At only five years of age, Thomas began his education in the Benedictine abbey at Monte Cassino. He received his education from the monastery's Benedictine monks. At the age of 18, Thomas was sent to the University of Naples. While studying in Naples, Thomas became interested in a different and more radical religious order known as the Dominicans. His interest in the group grew, and he decided to join them.
Thomas' parents had always wanted him to be a Benedictine abbot. They were furious when they learnt of his desire to join the Dominican order. Thomas would not change his mind, so his family decided to stop him physically. While travelling to Rome to join the order, Thomas was kidnapped by his brothers. They took him home and locked him in the family castle, where he stayed for more than a year. He refused to change his mind, and rejoined the Dominicans as soon as his parents released him.
The Dumb Ox
In 1245 Thomas went to study at the University of Paris. He had developed into a young man of considerable size, but remained shy and reserved despite his intelligence. His fellow students thought that he was slow, both mentally and physically, and called him the Dumb Ox. Proving them all wrong, he finished his studies before becoming a teacher himself.
By 1256, Thomas had completed his master's degree in theology.
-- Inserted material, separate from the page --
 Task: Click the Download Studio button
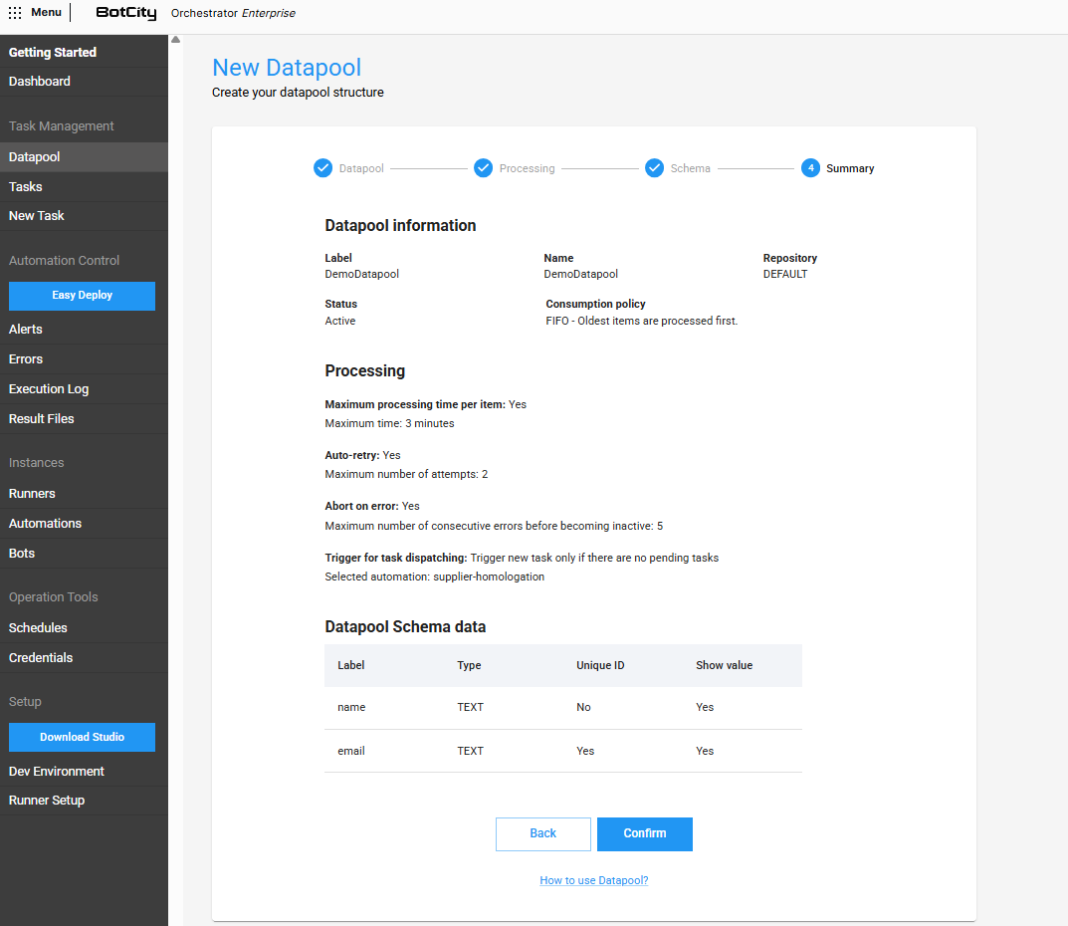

He had also earned a great deal of respect among other members of the Dominican order for his detailed examinations of religious texts. As a well-regarded intellectual, Thomas spent his time writing, preaching and debating various religious arguments. He became a famous figure across Europe, and published a number of books that remain just as important today as they were during his lifetime. Two of his most famous works are "Summa contra Gentiles" and "Summa Theologica."
Death and Sainthood
By the age of 45, Thomas Aquinas had become a valued servant to the Pope himself. However, he became ill while travelling to an important meeting called the Second Council of Lyon. He was nursed by monks for several days, but died on 7 March 1274. Fifty years after his death, Pope John XXII pronounced Thomas Aquinas a saint in recognition of his devotion to God and his contribution to theological study.